What you have to do -
The expected answer is a bare count of the lines in the data below that contain "agent".

══ Record extracts ══

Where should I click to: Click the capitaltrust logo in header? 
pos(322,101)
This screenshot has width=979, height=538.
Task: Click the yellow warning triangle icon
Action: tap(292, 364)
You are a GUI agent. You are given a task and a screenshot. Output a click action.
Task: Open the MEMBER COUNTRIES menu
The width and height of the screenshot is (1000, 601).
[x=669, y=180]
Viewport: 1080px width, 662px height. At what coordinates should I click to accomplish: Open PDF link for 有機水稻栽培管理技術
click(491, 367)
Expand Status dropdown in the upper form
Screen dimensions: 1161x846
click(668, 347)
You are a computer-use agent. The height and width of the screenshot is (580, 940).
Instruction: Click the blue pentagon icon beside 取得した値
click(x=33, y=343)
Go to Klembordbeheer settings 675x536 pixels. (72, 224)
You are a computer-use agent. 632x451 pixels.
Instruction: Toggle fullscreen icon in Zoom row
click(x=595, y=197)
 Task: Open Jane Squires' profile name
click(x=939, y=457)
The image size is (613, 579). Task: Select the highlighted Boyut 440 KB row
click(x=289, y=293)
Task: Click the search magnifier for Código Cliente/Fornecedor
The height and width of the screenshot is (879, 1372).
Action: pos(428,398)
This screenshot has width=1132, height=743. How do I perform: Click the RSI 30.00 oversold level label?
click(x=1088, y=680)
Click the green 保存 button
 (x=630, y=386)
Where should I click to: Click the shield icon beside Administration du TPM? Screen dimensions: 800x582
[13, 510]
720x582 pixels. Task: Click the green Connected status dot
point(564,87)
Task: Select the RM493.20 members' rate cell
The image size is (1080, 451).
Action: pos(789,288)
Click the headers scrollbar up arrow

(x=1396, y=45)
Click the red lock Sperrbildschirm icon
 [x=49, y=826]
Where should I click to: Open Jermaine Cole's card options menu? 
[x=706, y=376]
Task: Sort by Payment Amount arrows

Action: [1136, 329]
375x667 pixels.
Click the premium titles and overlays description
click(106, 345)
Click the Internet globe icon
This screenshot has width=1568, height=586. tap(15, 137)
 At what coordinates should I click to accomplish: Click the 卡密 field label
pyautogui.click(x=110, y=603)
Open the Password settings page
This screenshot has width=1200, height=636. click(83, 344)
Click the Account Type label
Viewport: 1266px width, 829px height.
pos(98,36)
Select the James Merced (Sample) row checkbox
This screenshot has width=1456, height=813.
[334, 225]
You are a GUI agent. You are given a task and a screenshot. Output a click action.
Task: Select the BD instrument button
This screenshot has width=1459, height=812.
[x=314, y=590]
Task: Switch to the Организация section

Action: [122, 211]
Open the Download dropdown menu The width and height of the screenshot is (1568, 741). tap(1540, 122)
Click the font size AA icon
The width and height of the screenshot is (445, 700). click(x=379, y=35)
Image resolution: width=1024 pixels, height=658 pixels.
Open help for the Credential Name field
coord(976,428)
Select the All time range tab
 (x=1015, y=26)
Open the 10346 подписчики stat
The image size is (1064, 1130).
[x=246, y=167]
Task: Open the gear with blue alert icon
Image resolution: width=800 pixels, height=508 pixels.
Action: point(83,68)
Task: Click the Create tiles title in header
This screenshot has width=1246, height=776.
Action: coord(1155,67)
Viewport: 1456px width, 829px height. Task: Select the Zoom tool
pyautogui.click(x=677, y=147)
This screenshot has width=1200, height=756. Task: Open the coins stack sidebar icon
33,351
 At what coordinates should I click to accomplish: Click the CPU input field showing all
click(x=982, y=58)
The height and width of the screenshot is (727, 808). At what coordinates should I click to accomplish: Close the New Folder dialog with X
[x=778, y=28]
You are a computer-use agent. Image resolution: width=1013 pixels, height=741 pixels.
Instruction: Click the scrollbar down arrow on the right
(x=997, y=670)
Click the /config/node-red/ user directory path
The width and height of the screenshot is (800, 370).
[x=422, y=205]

═══

Solution for this task -
5